++++ Text section

# Warm climates and aquarium heaters



## Church (Sep 14, 2004)

No one ever really talks about it, but I have strong suspicions that those of us who live in places where it rarely gets cold don't really need to be wasting money on aquarium heaters. I want to talk about this...

I keep my house regularly at 74-75 degrees via air conditioning or open windows, throughout the majority of the year. In those remaining few moments when it's cold (or at least dips below the point where keeping the windows open is no longer the best idea) a heater comes on, keeping the temperature just a few degrees cooler than it would otherwise be throughout the rest of the year. So, my question is, do I really need a heater in my aquariums?

I have been running an experiment on my 5g planted tank, filled with a multitude of crypts, snails, and a single honey gourami, for 4 or 5 months now, without a heater, and I have noticed no ill effects. When I put my hand in the water, it doesn't feel even as cool as a glass of room temperature drinking water feels to me. Also, recently I noticed that the heater on my 10g doesn't have any lights or indicators to tell me it's currently heating, and it got me wondering if it ever even turns on? The temperature of the water in that tank feels no different that the 5g to me.

++++++++
++++ Data

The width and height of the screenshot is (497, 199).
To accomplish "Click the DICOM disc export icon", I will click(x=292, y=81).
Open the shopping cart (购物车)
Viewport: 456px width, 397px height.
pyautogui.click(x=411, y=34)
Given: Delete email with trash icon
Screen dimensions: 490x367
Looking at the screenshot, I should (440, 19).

++++++++
++++ Data

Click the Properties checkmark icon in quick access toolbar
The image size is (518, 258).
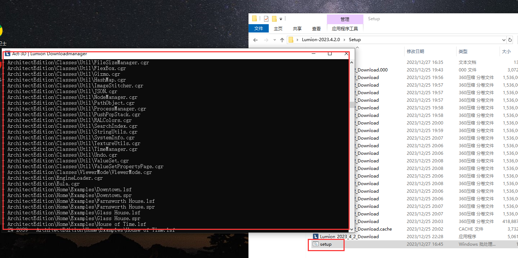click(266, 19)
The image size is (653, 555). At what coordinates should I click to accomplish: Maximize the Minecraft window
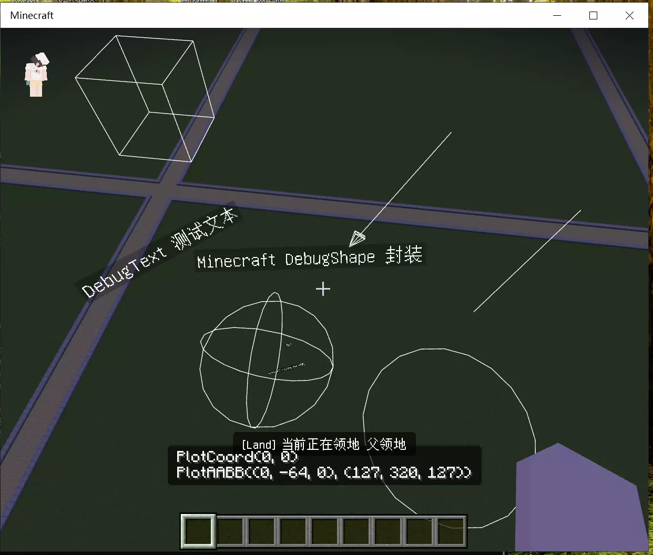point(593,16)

++++++++

The tasks:
1 - In the forum thread on aquarium heaters, at what temperature does the writer usually keep the house?
2 - Carry on the forum post about aquarium heaters in warm climates from the point where it stops.

Responses in order:
1 - 74-75 degrees

2 -
So I ask, has anyone discussed this or thought about this before? Can I finally just throw away all those ugly things I was programmed to believe I need, all because the authors of aquarium books are all probably from Canada or someplace else where it gets cold?

Why do I need a heater in my aquariums, when I live someplace with almost similar climate to where these plants fish snails and shrimp come from?

If anything it seems like I should be spending money on a chiller...


----------



## imeridian (Jan 19, 2007)

In warmer climates the heater serves to keep the temperature consistent more so than heating the volume of water significantly.


----------



## Church (Sep 14, 2004)

So if the temp in the house is pretty consistent, say plus or minus 2-3 degrees or so, does it really matter then?


----------



## chase127 (Jun 8, 2008)

i dont have heaters on my tanks, the temp is always around 76


----------



## imeridian (Jan 19, 2007)

I prefer to not have that much temperature fluctuation within my aquarium. Consistent to me is within a particular degree at all times, preferably no more than half a degree plus or minus within the day. I don't know if it really matters though, but my heater keeps the temperature that consistent.


----------



## EdTheEdge (Jan 25, 2007)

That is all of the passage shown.